====== Data records ======

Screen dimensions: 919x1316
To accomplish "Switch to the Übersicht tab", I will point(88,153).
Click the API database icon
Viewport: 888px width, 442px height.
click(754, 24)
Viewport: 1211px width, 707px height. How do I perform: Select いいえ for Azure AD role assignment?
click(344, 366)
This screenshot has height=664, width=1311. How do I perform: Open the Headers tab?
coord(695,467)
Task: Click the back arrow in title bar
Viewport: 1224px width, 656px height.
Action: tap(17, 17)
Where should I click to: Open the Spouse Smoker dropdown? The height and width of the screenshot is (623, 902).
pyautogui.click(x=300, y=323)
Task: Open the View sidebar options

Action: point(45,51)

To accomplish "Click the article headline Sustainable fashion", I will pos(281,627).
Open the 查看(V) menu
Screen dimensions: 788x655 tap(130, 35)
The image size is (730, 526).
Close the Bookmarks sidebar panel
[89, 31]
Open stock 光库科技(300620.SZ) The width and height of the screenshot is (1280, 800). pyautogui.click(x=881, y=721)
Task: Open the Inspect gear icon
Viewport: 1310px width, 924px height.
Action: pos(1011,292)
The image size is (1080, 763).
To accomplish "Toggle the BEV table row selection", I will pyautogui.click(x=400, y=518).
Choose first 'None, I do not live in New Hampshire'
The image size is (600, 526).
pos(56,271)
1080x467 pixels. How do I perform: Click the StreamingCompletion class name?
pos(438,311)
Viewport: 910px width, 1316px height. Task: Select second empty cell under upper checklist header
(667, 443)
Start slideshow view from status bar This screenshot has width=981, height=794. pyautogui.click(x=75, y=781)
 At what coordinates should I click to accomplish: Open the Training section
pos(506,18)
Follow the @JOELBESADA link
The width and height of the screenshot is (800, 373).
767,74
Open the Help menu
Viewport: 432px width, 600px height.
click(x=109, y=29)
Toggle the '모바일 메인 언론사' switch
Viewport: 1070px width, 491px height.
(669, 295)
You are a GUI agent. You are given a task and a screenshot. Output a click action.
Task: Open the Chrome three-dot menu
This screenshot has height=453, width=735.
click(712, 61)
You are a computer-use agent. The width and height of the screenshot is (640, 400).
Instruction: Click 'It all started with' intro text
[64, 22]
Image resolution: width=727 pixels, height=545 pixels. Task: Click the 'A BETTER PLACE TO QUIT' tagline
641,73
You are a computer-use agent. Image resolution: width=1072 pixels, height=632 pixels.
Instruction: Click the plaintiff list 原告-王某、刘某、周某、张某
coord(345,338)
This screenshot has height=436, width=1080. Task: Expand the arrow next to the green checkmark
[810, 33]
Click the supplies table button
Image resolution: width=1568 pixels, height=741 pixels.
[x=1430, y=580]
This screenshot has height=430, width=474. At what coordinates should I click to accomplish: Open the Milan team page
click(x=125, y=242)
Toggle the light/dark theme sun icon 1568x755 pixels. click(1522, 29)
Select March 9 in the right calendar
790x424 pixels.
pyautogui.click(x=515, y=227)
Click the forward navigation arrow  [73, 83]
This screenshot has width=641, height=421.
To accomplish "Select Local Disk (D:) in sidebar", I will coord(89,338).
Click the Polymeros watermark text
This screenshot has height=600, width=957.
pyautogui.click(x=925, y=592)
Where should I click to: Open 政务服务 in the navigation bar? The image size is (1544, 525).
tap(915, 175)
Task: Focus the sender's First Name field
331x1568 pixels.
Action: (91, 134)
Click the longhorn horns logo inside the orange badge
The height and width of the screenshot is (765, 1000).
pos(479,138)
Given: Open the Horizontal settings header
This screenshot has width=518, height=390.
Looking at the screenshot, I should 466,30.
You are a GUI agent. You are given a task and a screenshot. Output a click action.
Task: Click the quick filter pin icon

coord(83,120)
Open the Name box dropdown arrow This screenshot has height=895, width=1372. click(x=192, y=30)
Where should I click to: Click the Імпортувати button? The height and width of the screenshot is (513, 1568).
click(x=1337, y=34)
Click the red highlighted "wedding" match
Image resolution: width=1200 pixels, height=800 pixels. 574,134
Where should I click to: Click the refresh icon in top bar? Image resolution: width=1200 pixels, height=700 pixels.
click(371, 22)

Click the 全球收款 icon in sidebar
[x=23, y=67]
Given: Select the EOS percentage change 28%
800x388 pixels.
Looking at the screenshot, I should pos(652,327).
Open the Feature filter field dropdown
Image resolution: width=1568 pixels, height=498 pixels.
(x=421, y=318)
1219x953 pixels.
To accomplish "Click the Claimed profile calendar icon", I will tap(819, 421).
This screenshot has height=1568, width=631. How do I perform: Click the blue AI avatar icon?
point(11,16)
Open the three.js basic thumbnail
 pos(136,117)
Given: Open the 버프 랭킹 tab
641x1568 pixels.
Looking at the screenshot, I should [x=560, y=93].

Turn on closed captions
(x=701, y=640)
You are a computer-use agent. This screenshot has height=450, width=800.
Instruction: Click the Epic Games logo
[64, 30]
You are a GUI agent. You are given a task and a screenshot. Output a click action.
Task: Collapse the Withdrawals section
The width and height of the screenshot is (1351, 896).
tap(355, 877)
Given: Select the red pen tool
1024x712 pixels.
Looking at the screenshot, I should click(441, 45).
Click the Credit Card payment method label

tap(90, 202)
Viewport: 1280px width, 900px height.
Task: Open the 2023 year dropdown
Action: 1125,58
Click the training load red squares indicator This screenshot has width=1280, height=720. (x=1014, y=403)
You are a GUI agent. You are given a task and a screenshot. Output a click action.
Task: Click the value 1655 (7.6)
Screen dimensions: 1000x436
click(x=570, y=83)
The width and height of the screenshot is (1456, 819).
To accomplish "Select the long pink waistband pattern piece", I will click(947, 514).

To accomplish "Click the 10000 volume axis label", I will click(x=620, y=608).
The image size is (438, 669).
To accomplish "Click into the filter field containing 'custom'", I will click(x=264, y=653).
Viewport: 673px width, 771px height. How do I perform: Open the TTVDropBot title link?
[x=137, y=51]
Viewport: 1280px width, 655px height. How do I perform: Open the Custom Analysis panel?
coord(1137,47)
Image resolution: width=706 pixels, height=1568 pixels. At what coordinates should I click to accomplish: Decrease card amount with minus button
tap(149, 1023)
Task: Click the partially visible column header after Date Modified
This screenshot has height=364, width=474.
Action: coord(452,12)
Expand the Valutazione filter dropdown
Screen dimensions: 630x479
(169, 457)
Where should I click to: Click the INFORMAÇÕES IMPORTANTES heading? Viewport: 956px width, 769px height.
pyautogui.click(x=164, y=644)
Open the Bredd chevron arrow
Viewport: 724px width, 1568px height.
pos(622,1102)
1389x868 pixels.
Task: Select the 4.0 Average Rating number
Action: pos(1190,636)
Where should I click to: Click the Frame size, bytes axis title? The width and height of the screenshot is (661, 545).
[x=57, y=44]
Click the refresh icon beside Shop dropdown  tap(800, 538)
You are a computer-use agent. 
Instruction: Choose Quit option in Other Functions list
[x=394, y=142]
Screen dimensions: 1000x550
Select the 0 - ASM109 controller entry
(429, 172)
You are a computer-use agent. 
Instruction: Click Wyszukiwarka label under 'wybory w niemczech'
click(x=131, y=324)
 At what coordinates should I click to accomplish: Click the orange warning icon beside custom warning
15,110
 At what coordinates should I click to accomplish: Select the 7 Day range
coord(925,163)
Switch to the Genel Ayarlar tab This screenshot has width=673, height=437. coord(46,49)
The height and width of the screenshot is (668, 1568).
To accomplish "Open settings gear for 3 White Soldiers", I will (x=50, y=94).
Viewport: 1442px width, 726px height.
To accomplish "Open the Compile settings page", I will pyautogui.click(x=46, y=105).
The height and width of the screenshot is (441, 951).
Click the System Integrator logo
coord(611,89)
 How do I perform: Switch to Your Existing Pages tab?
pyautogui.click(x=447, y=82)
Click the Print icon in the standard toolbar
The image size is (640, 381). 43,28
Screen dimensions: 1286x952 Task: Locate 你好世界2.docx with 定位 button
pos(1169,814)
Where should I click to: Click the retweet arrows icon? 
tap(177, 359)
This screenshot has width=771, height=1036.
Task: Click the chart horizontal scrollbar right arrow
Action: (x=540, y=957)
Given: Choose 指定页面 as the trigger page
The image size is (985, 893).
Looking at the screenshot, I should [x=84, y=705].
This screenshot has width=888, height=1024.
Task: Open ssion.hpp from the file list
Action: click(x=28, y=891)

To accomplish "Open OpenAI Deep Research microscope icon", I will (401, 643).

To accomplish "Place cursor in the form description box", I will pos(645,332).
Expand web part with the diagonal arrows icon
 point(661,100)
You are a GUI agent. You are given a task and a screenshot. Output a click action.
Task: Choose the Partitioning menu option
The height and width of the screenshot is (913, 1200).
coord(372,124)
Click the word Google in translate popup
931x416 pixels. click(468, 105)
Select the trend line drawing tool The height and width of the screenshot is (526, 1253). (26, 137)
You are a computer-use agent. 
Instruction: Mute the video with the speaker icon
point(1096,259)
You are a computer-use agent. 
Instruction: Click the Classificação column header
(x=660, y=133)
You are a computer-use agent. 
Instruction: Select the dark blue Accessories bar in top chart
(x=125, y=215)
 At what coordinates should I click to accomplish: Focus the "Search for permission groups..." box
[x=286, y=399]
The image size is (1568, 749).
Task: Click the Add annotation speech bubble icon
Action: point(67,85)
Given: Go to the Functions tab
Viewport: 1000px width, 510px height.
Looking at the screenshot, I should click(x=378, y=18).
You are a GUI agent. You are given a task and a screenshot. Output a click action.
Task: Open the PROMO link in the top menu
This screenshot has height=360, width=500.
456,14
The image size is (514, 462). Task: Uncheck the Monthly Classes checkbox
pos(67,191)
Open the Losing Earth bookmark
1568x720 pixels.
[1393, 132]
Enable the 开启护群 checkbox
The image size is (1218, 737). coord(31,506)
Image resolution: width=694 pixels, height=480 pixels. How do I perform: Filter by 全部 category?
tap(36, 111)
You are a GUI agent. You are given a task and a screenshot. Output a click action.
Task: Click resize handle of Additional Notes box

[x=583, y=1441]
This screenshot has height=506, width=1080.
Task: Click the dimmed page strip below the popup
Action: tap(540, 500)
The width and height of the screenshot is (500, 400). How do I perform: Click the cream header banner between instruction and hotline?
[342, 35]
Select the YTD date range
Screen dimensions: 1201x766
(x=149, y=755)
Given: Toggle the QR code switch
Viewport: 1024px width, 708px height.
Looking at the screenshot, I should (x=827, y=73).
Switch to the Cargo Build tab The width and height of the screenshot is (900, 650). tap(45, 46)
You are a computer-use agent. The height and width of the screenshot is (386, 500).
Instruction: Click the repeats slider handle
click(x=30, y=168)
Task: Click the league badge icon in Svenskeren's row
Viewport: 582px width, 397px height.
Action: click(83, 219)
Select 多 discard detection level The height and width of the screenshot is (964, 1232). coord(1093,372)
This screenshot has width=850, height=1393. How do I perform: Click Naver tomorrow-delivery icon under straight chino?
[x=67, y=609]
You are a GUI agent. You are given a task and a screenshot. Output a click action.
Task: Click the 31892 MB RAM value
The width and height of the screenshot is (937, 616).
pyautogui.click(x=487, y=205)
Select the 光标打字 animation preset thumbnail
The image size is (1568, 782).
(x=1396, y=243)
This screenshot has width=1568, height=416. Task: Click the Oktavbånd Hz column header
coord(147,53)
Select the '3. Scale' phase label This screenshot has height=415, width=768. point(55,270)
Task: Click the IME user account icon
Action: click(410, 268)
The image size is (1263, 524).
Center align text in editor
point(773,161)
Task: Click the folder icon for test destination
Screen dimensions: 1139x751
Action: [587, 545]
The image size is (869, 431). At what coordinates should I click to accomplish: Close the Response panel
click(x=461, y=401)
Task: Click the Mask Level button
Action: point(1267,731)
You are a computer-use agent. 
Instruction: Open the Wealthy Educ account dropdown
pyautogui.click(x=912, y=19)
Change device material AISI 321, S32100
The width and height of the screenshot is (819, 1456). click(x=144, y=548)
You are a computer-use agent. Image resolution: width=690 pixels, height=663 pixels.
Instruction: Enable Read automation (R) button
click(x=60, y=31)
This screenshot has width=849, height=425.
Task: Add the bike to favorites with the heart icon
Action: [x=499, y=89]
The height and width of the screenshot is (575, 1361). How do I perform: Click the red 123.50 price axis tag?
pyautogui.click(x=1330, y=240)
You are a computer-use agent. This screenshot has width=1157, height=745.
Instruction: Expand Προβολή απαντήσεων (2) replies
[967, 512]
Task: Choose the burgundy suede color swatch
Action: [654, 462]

======

Exercise brief — State how many lines of the listing include the word "badge". Reply with the number alone.

Final answer — 2